Return every one of the rows below verbatim, with no alteration of any kind.
"""
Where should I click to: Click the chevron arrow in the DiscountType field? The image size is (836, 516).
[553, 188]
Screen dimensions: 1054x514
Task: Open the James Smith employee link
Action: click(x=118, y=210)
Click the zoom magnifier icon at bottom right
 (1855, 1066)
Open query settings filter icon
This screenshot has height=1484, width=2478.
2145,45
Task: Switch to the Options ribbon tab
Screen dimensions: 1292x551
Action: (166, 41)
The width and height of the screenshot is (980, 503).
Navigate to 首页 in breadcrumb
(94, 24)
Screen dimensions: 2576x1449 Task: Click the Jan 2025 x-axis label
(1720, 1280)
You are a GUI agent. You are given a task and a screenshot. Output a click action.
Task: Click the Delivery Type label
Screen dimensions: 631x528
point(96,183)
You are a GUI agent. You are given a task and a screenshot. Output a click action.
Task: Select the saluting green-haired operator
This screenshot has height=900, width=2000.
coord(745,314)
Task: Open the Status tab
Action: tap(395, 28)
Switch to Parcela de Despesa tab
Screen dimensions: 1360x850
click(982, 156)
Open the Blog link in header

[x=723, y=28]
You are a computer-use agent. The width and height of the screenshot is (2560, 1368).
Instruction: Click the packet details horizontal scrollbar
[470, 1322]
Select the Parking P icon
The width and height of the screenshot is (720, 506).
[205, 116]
"""
RESPONSE FOR THIS EXERCISE:
Where should I click to: Click the chevron arrow in the DiscountType field? The image size is (836, 516).
[553, 188]
Screen dimensions: 1054x514
Task: Open the James Smith employee link
Action: click(x=118, y=210)
Click the zoom magnifier icon at bottom right
 (1855, 1066)
Open query settings filter icon
This screenshot has height=1484, width=2478.
2145,45
Task: Switch to the Options ribbon tab
Screen dimensions: 1292x551
Action: (166, 41)
The width and height of the screenshot is (980, 503).
Navigate to 首页 in breadcrumb
(94, 24)
Screen dimensions: 2576x1449 Task: Click the Jan 2025 x-axis label
(1720, 1280)
You are a GUI agent. You are given a task and a screenshot. Output a click action.
Task: Click the Delivery Type label
Screen dimensions: 631x528
point(96,183)
You are a GUI agent. You are given a task and a screenshot. Output a click action.
Task: Select the saluting green-haired operator
This screenshot has height=900, width=2000.
coord(745,314)
Task: Open the Status tab
Action: tap(395, 28)
Switch to Parcela de Despesa tab
Screen dimensions: 1360x850
click(982, 156)
Open the Blog link in header

[x=723, y=28]
You are a computer-use agent. The width and height of the screenshot is (2560, 1368).
Instruction: Click the packet details horizontal scrollbar
[470, 1322]
Select the Parking P icon
The width and height of the screenshot is (720, 506).
[205, 116]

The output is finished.